Visivamente, l’opera è una fucina di sorprendenti innovazioni grafiche e cromatiche, sostenute sempre da un disegno solido, ben studiato e ottimamente costruito. In particolare le pagine che seguono gli scatti fotografici (26-48-76-80-108-138-166-198-222-250-280-308) sono piccoli capolavori pittorici che si avvicinano molto all’astrazione.

Questa molteplicità di linguaggi, di personaggi, di situazioni e di emozioni che Pedrosa ha voluto mettere in campo ha un prezzo per il lettore: non è una lettura facile, scoraggia il lettore passivo, molte volte i collegamenti non sono immediati (io ho letto il libro due volte), ma nel complesso il tutto regge, e una seconda lettura fa apprezzare più a fondo il disegno magistrale e la straordinaria sensibilità dell’autore.

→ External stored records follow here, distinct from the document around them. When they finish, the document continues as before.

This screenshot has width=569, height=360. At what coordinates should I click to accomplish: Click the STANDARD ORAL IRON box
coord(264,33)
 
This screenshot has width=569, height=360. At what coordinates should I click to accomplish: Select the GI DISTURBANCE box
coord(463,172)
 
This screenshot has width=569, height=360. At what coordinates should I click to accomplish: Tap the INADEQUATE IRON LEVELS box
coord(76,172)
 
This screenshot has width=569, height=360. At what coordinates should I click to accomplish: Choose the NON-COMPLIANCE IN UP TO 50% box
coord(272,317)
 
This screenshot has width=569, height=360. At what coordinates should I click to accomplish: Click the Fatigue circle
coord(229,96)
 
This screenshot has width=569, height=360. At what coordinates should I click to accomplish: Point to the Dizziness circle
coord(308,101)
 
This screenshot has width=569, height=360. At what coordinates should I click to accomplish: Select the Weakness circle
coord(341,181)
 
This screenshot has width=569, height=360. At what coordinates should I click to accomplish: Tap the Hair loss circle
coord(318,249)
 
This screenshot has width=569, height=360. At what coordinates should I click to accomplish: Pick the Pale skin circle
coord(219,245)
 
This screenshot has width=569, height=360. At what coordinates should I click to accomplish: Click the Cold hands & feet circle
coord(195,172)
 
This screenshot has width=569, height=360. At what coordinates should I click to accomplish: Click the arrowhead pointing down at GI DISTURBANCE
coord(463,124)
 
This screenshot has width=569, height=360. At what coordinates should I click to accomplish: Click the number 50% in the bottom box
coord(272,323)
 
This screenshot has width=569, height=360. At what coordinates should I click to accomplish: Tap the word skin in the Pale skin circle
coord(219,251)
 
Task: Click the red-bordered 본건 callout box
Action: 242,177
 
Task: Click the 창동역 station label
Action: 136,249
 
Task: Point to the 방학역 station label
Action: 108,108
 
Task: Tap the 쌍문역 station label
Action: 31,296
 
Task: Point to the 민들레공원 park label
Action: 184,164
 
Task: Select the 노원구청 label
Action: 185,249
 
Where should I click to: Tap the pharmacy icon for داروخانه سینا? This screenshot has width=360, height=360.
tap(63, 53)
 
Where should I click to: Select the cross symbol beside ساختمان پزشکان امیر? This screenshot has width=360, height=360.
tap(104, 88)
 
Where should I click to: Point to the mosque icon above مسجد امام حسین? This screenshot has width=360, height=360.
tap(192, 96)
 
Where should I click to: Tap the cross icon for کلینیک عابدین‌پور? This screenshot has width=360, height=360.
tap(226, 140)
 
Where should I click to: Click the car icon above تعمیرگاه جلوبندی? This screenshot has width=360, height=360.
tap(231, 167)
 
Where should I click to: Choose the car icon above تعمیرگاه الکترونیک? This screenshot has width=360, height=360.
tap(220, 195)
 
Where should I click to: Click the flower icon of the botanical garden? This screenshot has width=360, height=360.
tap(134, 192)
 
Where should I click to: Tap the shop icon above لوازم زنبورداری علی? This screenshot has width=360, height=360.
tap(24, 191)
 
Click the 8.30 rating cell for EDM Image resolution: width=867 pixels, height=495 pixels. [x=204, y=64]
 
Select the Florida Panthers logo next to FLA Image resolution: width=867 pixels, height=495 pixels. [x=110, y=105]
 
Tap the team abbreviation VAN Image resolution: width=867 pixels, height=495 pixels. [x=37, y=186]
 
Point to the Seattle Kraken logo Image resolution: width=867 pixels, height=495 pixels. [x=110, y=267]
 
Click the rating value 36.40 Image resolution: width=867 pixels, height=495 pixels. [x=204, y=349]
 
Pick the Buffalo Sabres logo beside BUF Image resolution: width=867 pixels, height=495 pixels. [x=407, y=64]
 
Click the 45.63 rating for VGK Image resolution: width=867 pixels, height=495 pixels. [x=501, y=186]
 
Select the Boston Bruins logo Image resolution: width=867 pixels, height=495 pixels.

In un’intervista a Le Figaro Pedrosa spiega il titolo, un altro enigma per chi legge. Gli equinozi sono il momento in cui luce e ombra sono in perfetto equilibrio, e l’intenzione di Pedrosa era di dare un quadro in cui gioia e tristezza si equilibrassero, proprio come i colori e le luminosità delle quattro stagioni. Dal punto di vista grafico mi pare ci sia riuscito, da quello emotivo c’è forse più malinconia che serenità, ma starà al lettore di giudicare quanto l’operazione sia riuscita.

In ogni caso a Pedrosa va riconosciuto il coraggio di aver fatto qualcosa di innovativo, di non facile, di molto faticoso per lui, e che riesce tuttavia a suscitare grandi emozioni. E questo è già un bel successo.